* What you will do
Could you render the records as a numbered list, starting at the line that contains "The height and width of the screenshot is (533, 736)." and ending after the last line of the records? Leave out blank lines and the pictures.

* Extracted records
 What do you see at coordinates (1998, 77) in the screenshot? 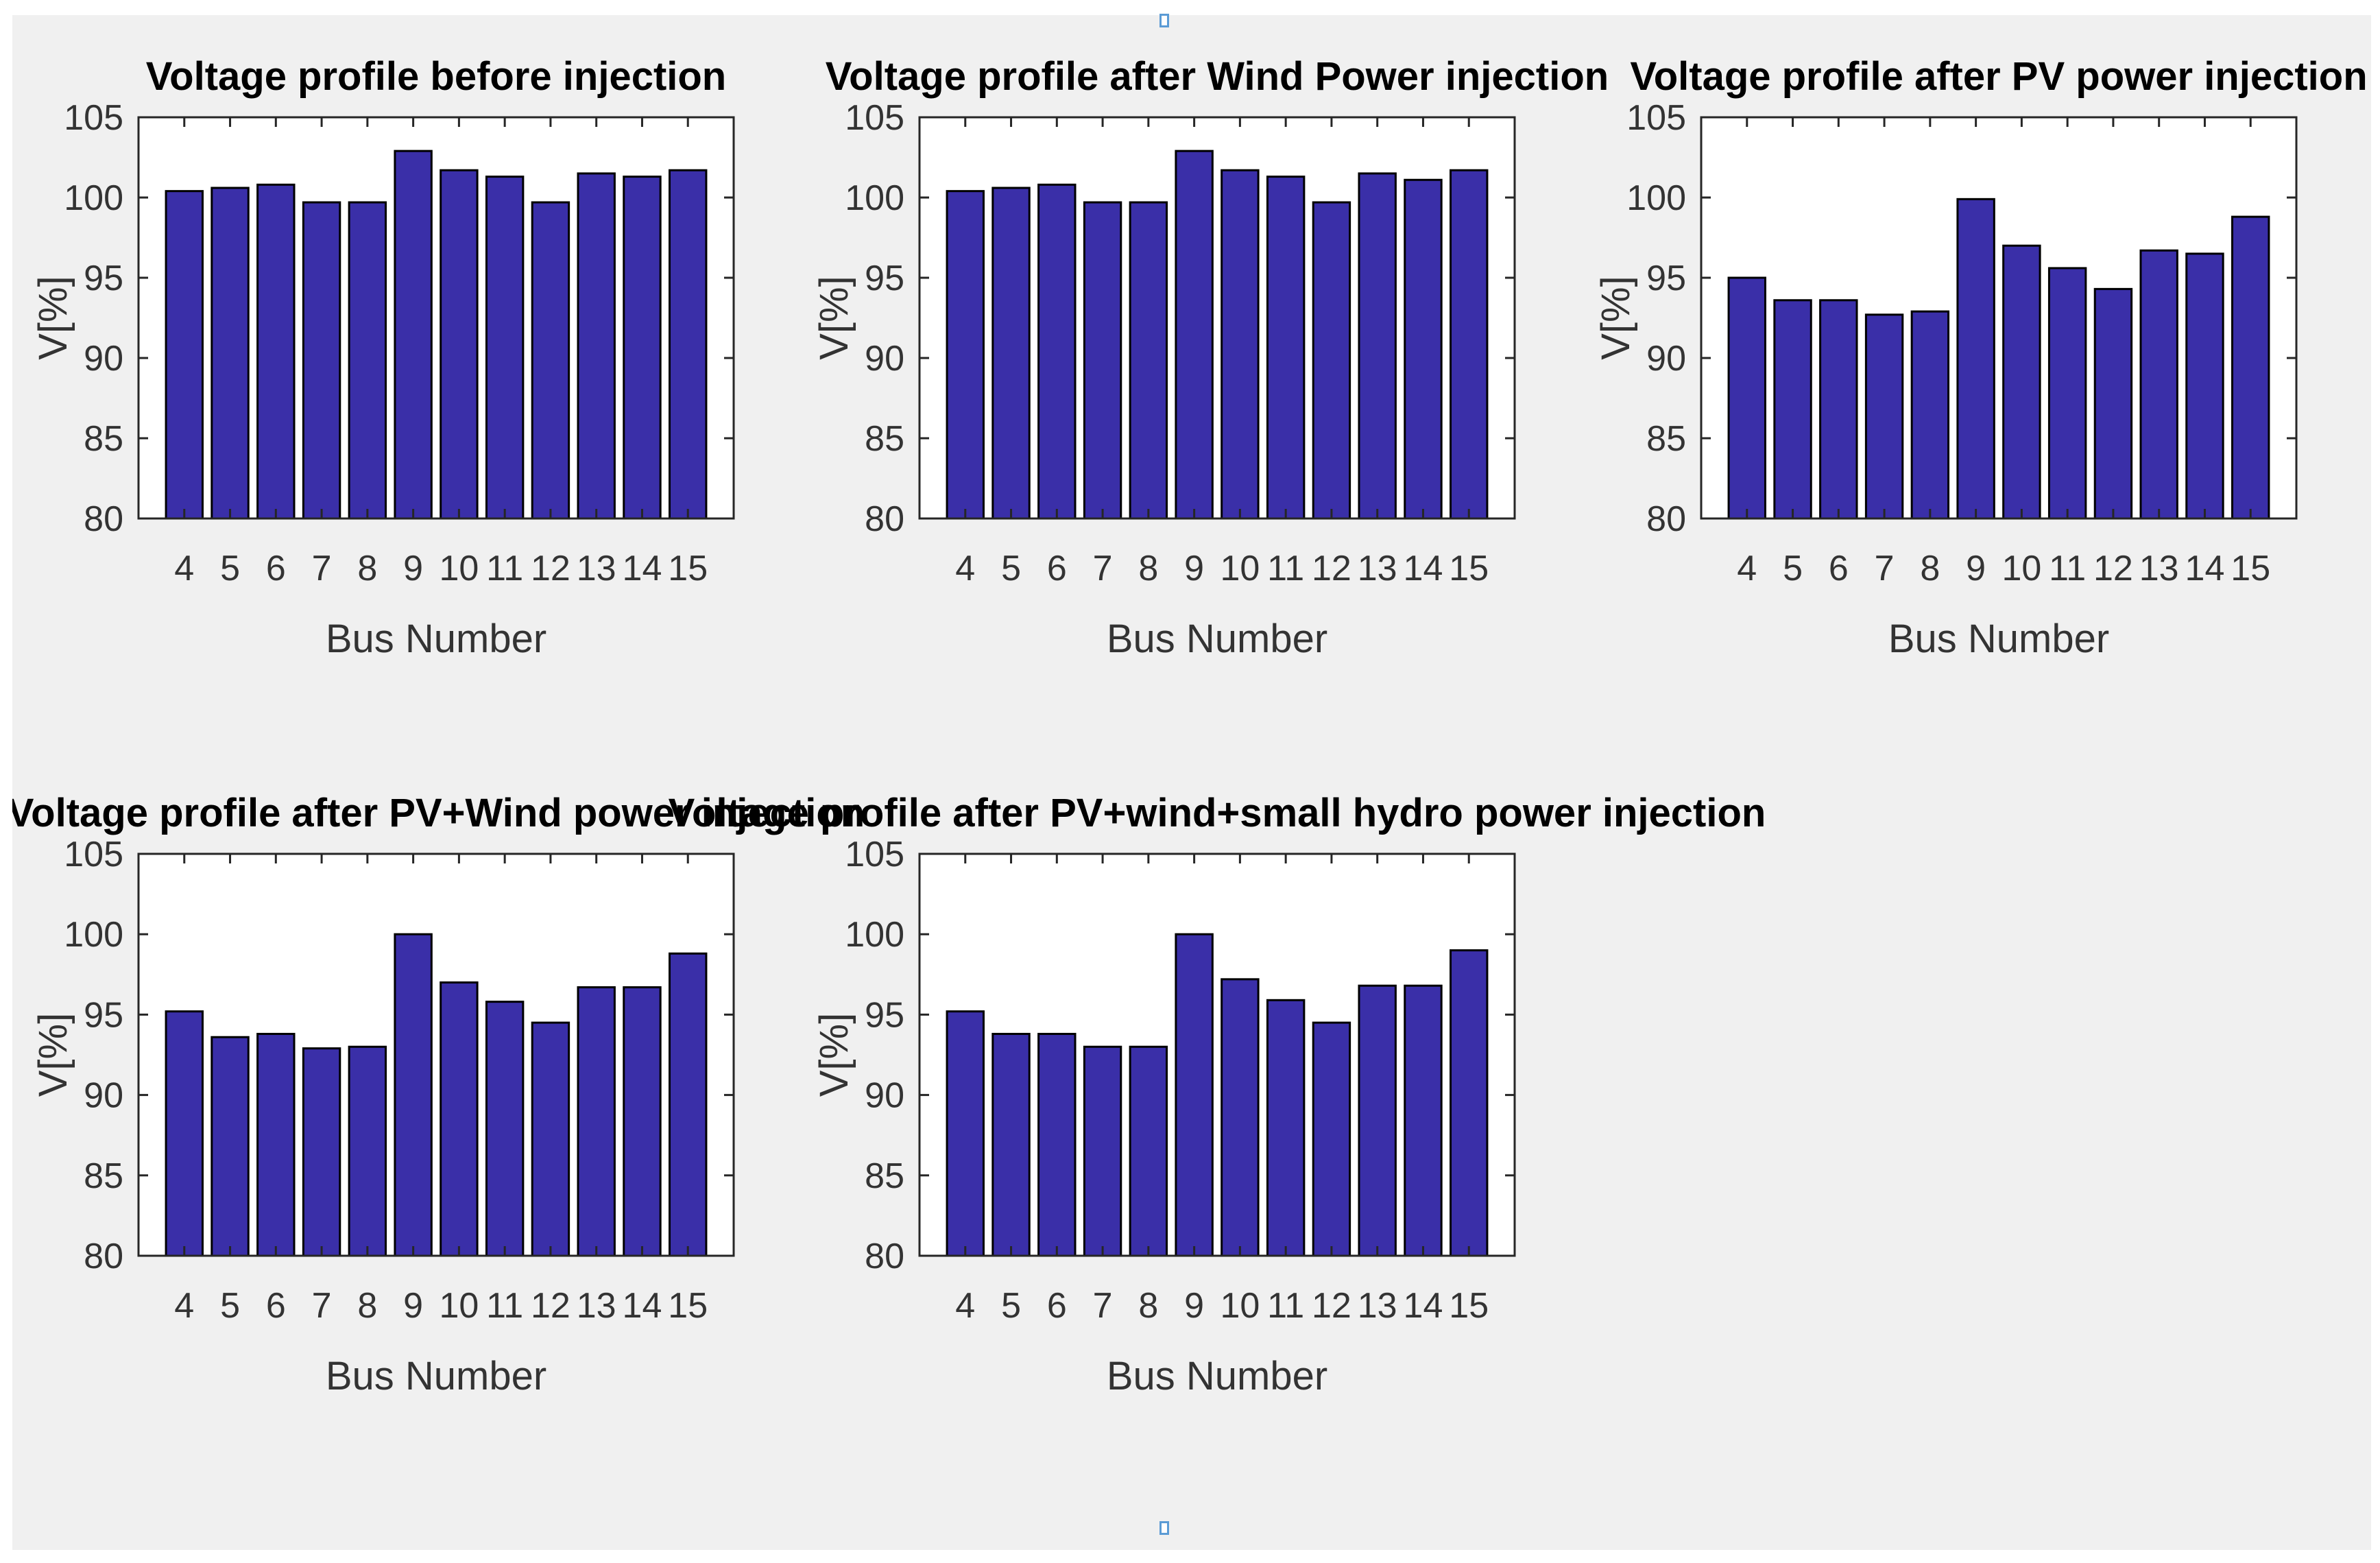
I see `chart-title: Voltage profile after PV power injection` at bounding box center [1998, 77].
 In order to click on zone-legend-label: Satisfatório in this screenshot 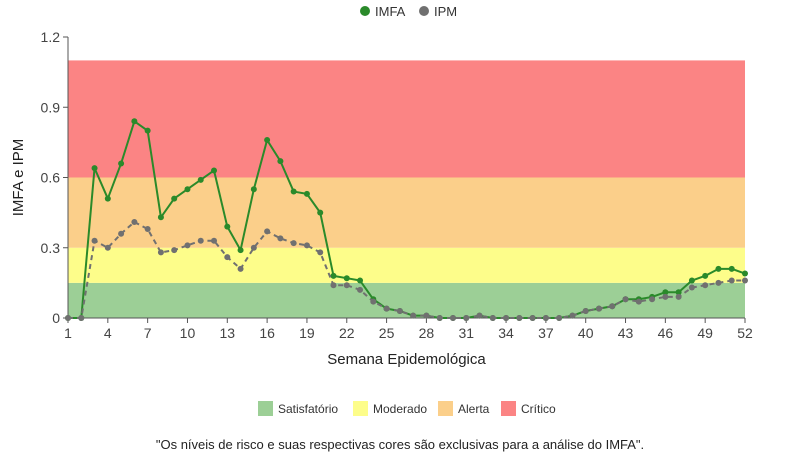, I will do `click(308, 409)`.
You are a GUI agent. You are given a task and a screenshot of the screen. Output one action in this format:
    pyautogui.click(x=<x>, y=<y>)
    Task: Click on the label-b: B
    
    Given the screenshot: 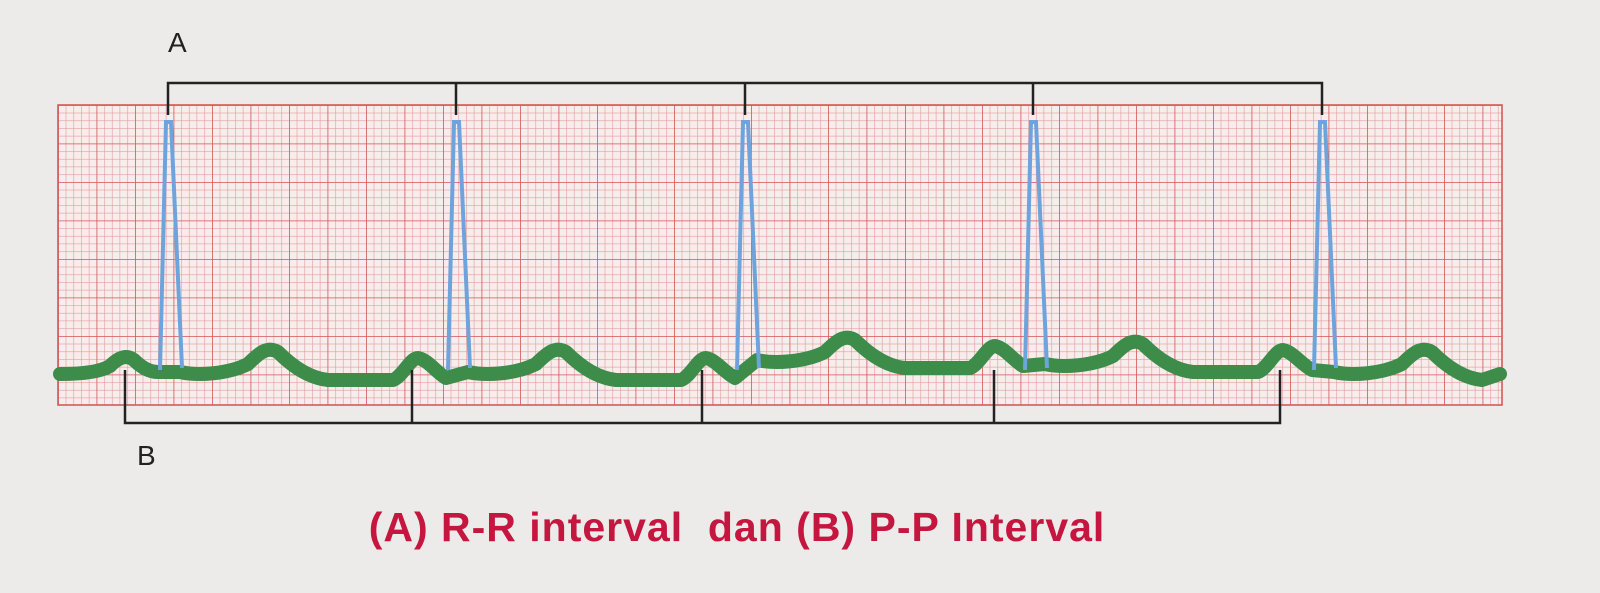 What is the action you would take?
    pyautogui.click(x=146, y=456)
    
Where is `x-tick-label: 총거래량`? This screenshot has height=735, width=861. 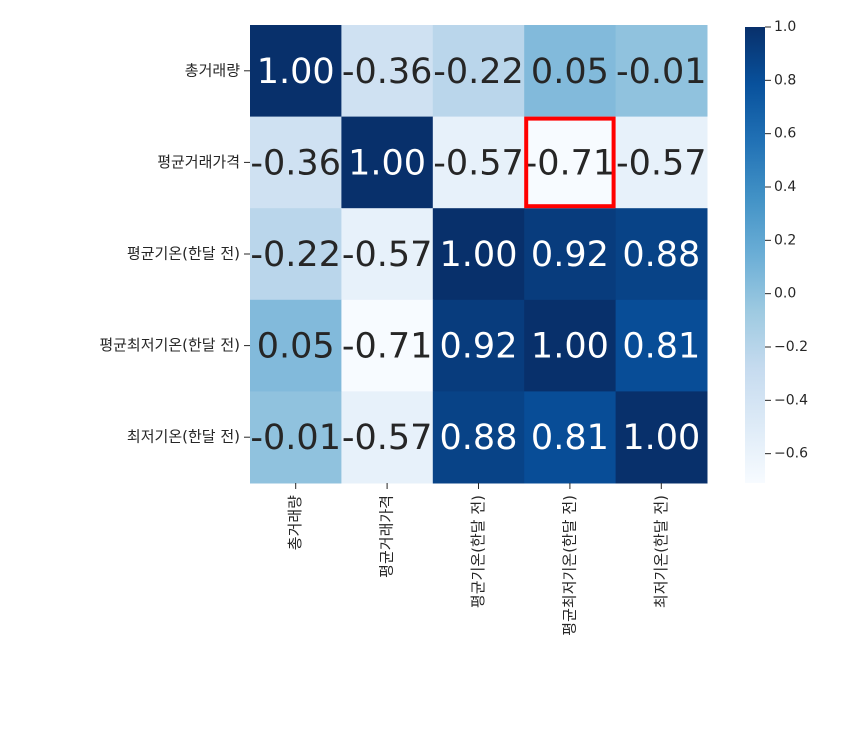 x-tick-label: 총거래량 is located at coordinates (295, 522).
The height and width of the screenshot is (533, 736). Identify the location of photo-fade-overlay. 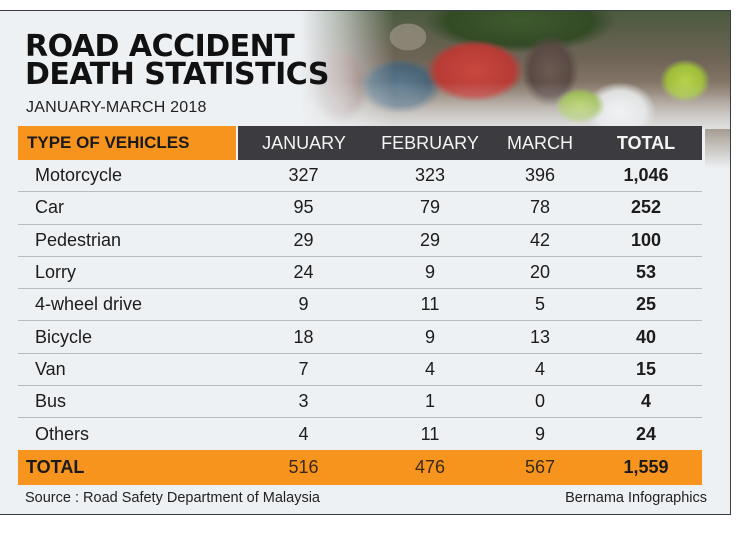
(515, 70).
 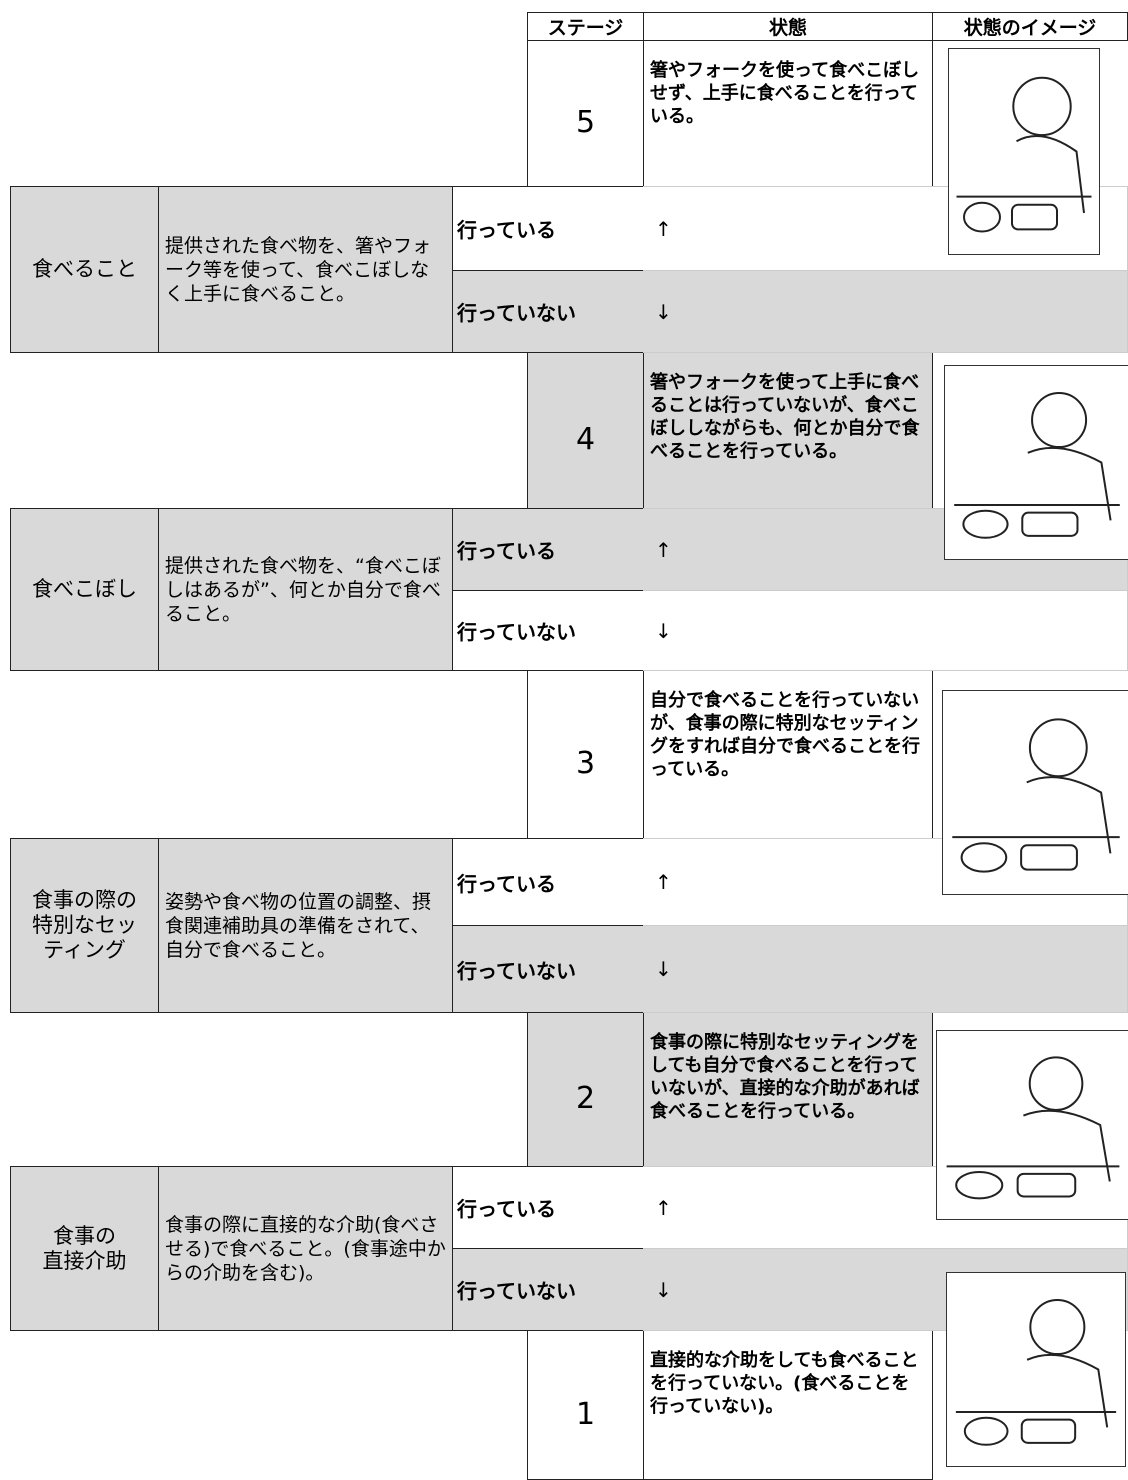 I want to click on item-description: 提供された食べ物を、“食べこぼしはあるが”、何とか自分で食べること。, so click(x=306, y=590).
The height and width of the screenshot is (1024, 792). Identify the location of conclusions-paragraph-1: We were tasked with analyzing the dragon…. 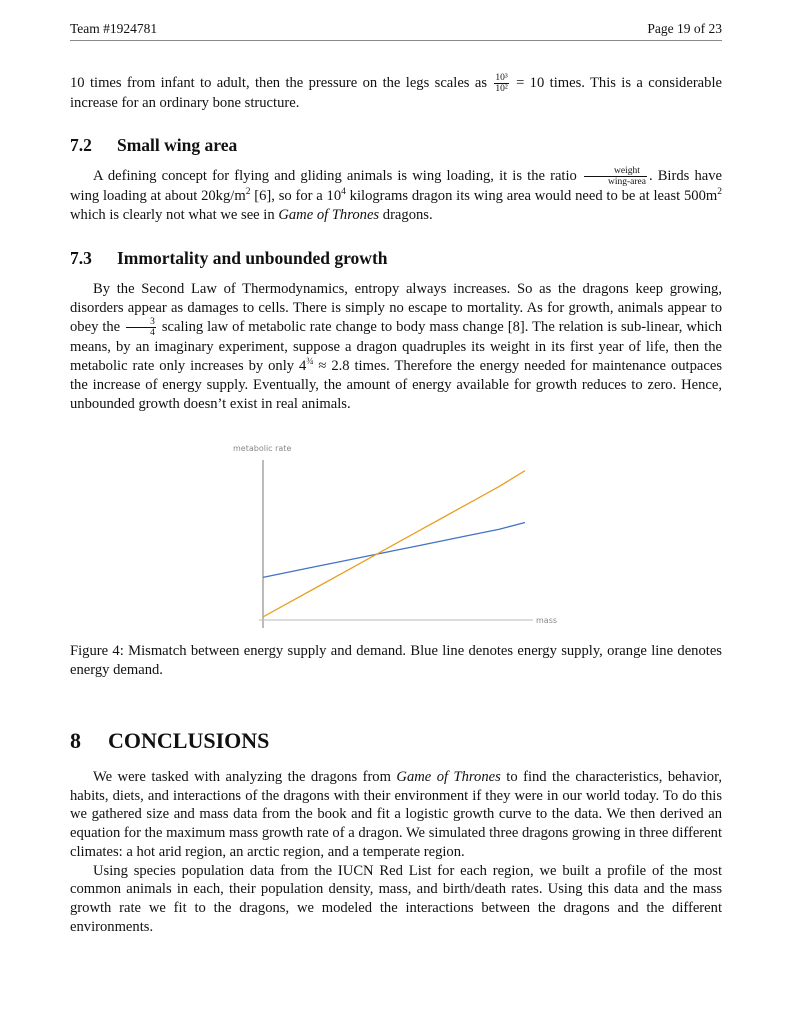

* Your solution
1. The height and width of the screenshot is (533, 736). Identify the location of photo-fade-overlay. 
2. (515, 70).
3.   I want to click on item-description: 提供された食べ物を、“食べこぼしはあるが”、何とか自分で食べること。, so click(x=306, y=590).
4. The height and width of the screenshot is (1024, 792). Identify the location of conclusions-paragraph-1: We were tasked with analyzing the dragon…. 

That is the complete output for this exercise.